6y88

IGPS (Indole-3-glycerol phosphate synthase) from Pseudomonas aeruginosa in complex with substrate inhibitor rCdRPIGPS (Indole-3-glycerol phosphate synthase) from Pseudomonas aeruginosa in complex with substrate inhibitor rCdRP

Structural highlights

6y88 is a 8 chain structure with sequence from Pseudomonas aeruginosa. Full crystallographic information is available from OCA. For a guided tour on the structure components use FirstGlance.
Method:	X-ray diffraction, Resolution 2.0998344Å
Ligands:	, , ,
Resources:	FirstGlance, OCA, PDBe, RCSB, PDBsum, ProSAT

Function

TRPC_PSEAE

Publication Abstract from PubMed

In tryptophan biosynthesis, the reaction catalyzed by the enzyme indole-3-glycerol phosphate synthase (IGP synthase, IGPS) starts with a condensation step where the substrate's carboxylated phenyl group makes a nucleophilic attack to form the pyrrole ring of the indole, followed by a decarboxylation which restores the aromaticity of the phenyl. IGPS from Pseudomonas aeruginosa has the highest turnover number of all characterized IGPS enzymes, providing an excellent model system to test the necessity of the decarboxylation step.

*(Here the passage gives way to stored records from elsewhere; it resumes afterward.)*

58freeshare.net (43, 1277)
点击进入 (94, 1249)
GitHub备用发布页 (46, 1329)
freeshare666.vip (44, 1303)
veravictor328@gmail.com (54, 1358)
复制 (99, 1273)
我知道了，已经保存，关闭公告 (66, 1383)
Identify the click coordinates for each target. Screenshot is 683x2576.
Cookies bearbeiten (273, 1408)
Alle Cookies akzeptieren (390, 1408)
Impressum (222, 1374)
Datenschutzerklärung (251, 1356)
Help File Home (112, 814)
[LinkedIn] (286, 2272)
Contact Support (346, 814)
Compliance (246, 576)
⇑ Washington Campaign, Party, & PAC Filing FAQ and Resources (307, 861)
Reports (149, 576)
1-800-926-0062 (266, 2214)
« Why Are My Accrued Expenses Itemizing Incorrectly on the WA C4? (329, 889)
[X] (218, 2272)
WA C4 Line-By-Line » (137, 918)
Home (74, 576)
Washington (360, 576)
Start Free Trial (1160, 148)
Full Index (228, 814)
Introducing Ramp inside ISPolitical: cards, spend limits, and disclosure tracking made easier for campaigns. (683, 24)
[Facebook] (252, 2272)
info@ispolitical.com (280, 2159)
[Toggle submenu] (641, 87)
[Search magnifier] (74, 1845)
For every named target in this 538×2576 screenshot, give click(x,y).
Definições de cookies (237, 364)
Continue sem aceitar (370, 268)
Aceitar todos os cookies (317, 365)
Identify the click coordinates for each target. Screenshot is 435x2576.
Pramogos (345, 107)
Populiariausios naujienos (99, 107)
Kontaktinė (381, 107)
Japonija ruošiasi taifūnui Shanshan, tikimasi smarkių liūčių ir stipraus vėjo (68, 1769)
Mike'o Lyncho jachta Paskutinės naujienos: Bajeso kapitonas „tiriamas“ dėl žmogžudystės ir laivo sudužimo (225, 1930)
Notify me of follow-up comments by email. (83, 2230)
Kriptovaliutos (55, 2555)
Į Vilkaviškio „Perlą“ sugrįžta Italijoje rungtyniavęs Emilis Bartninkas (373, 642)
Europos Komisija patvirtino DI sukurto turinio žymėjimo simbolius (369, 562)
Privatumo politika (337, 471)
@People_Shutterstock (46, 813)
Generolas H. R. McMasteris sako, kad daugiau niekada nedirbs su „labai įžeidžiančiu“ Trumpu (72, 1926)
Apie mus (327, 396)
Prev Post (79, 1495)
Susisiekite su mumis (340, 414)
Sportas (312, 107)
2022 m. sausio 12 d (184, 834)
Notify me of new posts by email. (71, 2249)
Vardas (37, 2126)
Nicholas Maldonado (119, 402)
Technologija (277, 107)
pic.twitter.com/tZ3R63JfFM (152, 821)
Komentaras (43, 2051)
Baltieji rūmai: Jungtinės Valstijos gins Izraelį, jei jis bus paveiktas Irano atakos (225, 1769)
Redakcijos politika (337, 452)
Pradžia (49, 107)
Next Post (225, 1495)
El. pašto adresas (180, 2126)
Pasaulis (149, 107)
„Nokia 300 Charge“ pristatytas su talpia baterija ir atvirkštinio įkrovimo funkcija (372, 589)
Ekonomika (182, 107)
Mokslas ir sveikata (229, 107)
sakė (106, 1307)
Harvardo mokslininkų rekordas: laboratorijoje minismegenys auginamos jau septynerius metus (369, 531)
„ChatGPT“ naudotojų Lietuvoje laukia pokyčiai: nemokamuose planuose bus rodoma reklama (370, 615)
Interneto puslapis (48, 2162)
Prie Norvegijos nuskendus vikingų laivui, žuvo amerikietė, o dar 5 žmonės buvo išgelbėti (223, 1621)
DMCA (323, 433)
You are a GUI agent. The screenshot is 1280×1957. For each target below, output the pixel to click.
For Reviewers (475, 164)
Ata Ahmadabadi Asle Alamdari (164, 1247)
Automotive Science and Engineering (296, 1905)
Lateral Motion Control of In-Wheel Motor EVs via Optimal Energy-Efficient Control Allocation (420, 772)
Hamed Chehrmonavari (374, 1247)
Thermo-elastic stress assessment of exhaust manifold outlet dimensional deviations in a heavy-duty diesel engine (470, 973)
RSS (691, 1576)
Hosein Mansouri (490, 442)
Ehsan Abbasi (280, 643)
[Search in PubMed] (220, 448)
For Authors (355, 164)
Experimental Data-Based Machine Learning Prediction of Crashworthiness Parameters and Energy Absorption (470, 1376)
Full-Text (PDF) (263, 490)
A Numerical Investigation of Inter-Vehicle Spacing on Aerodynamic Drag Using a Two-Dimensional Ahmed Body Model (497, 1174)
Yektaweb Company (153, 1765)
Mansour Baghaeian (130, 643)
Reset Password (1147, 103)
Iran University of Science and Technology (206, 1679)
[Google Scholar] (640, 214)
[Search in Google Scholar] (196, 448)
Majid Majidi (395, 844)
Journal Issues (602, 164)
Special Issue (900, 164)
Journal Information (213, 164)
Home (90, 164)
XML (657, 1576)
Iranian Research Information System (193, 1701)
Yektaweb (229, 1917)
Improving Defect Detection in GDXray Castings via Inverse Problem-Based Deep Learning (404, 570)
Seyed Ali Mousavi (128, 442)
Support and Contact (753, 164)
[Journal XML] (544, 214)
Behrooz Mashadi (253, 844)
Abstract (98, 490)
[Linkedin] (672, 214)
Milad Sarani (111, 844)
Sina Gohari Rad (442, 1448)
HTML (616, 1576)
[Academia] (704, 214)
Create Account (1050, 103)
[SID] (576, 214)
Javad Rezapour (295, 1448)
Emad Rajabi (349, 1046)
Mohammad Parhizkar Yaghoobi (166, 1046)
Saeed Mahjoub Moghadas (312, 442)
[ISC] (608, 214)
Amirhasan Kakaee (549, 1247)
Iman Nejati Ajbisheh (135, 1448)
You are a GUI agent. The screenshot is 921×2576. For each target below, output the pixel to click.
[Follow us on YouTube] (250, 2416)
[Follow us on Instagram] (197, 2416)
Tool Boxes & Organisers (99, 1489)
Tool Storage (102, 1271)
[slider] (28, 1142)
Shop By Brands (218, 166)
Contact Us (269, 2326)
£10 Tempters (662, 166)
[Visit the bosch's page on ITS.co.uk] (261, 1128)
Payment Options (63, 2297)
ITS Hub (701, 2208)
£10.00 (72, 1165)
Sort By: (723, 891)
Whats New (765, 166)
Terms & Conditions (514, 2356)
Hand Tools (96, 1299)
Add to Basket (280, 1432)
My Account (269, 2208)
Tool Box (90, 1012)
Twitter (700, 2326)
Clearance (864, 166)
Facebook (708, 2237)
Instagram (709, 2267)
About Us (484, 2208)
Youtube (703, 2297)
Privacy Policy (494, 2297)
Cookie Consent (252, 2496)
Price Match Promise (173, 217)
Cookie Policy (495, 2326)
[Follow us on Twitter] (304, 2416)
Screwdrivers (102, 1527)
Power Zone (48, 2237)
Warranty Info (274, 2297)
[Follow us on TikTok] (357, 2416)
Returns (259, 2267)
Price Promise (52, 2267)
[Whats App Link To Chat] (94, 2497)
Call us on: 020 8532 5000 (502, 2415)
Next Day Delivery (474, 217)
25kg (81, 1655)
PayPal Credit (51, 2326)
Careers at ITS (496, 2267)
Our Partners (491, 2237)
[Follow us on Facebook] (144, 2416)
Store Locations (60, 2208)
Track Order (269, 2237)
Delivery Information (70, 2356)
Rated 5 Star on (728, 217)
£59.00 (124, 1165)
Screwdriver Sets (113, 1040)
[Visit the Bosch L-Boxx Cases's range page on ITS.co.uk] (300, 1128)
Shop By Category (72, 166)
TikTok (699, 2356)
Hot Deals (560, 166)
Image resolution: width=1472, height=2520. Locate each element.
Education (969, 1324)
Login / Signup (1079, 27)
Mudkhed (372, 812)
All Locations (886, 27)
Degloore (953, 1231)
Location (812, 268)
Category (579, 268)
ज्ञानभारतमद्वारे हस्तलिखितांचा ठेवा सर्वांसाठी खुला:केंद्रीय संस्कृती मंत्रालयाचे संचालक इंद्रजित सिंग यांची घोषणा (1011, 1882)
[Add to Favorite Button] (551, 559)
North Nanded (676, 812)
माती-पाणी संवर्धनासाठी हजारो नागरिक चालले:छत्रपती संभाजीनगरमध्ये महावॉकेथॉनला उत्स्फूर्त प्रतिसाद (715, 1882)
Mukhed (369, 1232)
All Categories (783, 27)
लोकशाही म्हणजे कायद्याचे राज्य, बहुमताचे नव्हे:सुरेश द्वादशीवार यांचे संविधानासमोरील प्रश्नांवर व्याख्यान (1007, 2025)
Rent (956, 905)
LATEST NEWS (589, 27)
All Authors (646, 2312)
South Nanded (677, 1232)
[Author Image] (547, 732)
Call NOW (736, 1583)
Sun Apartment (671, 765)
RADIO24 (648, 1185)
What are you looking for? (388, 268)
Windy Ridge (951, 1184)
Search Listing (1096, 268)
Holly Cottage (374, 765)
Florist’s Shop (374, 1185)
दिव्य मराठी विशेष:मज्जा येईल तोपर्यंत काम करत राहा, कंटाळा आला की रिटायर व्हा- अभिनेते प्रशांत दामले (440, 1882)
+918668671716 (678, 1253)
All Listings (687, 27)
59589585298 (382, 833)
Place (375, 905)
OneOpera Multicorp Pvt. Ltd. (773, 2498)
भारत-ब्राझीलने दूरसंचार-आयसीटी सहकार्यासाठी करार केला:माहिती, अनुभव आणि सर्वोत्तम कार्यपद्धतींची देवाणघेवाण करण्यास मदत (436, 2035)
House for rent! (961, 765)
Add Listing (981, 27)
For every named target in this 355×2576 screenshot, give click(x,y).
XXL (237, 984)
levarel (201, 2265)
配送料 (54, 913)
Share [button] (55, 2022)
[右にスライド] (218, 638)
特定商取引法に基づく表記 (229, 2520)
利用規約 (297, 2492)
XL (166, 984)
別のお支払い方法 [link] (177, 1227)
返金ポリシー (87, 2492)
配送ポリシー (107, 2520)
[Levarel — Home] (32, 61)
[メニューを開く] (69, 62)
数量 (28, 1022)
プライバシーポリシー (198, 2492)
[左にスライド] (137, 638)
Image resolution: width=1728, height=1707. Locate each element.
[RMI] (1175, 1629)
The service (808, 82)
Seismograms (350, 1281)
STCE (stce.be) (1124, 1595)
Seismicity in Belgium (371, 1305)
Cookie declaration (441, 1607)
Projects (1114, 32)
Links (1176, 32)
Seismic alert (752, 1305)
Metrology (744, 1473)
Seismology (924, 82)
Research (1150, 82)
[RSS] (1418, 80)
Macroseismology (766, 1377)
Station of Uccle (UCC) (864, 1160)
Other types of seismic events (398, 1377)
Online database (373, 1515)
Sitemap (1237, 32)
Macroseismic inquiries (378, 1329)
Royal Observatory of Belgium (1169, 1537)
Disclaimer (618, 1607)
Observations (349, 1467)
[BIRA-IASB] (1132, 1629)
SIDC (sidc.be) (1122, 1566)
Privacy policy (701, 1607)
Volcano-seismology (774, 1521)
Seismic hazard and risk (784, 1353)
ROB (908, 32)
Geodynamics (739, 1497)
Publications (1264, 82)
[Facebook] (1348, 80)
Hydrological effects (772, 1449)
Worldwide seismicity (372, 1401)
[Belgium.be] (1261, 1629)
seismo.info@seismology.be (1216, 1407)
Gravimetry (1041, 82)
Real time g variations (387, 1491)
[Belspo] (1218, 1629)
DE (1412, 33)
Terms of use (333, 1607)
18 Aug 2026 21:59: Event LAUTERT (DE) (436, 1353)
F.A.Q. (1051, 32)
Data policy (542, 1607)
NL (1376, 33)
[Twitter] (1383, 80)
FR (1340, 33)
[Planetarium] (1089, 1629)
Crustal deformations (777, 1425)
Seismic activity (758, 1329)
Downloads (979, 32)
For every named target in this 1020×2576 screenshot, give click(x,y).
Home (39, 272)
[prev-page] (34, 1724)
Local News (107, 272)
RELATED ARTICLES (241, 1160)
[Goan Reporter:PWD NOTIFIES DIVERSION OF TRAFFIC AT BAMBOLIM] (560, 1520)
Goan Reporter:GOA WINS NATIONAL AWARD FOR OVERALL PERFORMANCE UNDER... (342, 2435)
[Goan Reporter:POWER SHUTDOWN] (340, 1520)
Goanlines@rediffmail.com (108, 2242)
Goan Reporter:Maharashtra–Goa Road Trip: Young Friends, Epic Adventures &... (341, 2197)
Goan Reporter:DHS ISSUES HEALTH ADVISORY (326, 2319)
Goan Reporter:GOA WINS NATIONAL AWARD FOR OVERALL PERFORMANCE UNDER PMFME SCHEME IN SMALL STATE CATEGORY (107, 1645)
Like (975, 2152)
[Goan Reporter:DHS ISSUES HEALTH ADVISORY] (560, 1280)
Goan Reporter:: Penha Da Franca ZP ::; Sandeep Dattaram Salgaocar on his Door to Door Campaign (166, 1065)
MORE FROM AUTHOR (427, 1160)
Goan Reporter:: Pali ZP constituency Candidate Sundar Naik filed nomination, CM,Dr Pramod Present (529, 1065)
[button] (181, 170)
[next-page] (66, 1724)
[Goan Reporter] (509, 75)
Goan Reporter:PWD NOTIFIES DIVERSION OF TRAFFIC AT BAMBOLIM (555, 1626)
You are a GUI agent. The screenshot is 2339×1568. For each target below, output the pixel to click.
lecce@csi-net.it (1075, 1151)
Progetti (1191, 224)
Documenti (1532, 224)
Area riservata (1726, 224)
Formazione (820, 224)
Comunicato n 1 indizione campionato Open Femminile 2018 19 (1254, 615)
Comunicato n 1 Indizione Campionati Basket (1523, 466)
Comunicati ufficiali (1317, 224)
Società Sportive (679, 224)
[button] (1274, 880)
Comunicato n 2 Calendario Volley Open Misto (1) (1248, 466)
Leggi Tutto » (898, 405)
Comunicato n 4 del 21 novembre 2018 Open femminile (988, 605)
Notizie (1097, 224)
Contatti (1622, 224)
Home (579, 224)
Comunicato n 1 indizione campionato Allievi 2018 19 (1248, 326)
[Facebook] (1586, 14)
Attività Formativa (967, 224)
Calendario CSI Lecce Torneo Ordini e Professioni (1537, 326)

This step was since the 1960s considered to be mechanistically essential based on studies of the IGPS:PRAI fusion protein from Escherichia coli. Here, we present the crystal structure of P. aeruginosa IGPS in complex with reduced CdRP, a non-reactive substrate analogue, and using a sensitive discontinuous assay, we demonstrate weak promiscuous activity on the decarboxylated substrate 1-(phenylamino)-1-deoxyribulose-5-phosphate (PAdRP) - with approximately 1000' lower rate of IGP formation than from the native substrate. We also show that E. coli IGPS, at even lower rate, can produce IGP from decarboxylated substrate. Our structure of P. aeruginosa IGPS has eight molecules in the asymmetric unit, out of which seven contain ligand, and one displays a previously unobserved conformation closer to the reactive state. One of the few non-conserved active-site residues, Phe201 in P. aeruginosa IGPS, is by mutagenesis demonstrated to be important for the higher turnover of this enzyme on both substrates. Our results demonstrate that, despite IGPS's classification as a carboxylyase (i.e. decarboxylase), decarboxylation not a completely essential step in its catalysis.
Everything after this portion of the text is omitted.